[Given data]

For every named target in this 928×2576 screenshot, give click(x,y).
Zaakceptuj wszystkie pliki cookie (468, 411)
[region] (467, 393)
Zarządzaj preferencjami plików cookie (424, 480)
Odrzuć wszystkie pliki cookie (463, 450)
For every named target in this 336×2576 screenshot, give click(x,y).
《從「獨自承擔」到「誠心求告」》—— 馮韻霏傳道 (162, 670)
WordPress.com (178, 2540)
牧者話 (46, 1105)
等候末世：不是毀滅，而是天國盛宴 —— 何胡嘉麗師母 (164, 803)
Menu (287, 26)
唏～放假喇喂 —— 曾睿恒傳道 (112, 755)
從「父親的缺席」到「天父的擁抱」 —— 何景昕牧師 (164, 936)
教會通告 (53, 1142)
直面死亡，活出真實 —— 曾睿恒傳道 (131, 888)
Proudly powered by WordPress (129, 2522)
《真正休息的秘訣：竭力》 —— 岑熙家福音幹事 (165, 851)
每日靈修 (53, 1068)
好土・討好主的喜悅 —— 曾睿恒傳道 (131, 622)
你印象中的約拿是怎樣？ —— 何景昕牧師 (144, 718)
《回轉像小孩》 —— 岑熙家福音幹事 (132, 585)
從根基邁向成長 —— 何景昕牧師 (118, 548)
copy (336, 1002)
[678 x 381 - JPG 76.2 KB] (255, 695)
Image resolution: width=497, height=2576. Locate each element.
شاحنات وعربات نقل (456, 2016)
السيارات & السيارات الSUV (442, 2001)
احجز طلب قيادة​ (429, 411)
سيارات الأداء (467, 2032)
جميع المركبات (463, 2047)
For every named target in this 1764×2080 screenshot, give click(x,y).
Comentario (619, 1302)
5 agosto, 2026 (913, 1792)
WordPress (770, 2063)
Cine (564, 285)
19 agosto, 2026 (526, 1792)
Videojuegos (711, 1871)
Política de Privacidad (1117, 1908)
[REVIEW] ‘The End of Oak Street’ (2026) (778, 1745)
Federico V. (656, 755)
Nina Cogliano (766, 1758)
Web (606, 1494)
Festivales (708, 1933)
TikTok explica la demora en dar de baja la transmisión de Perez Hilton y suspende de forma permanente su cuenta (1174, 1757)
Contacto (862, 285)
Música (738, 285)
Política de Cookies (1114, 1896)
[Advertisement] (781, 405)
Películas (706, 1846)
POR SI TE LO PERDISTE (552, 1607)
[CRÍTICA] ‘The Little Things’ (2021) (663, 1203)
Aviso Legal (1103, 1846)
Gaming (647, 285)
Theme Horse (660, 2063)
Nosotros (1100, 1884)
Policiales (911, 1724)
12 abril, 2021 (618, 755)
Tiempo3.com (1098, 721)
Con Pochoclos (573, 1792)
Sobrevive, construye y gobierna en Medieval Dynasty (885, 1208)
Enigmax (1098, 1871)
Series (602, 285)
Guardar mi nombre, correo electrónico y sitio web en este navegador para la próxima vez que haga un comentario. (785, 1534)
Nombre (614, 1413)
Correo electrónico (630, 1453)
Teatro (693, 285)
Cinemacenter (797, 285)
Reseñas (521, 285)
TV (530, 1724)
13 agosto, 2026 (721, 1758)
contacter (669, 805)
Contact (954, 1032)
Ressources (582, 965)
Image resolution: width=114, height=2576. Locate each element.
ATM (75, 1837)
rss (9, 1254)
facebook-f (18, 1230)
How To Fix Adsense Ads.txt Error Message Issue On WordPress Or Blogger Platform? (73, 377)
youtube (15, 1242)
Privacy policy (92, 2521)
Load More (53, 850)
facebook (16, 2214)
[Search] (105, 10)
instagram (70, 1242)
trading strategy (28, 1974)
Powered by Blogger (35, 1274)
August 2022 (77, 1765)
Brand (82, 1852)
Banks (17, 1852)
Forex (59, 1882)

[/Given data]

• _Directions_: Set down no line except those from the one with "rss (9, 1254)" to the last line of the data, inclusive, each exactly as written.

• _Response to this exercise_:
rss (9, 1254)
facebook-f (18, 1230)
How To Fix Adsense Ads.txt Error Message Issue On WordPress Or Blogger Platform? (73, 377)
youtube (15, 1242)
Privacy policy (92, 2521)
Load More (53, 850)
facebook (16, 2214)
[Search] (105, 10)
instagram (70, 1242)
trading strategy (28, 1974)
Powered by Blogger (35, 1274)
August 2022 (77, 1765)
Brand (82, 1852)
Banks (17, 1852)
Forex (59, 1882)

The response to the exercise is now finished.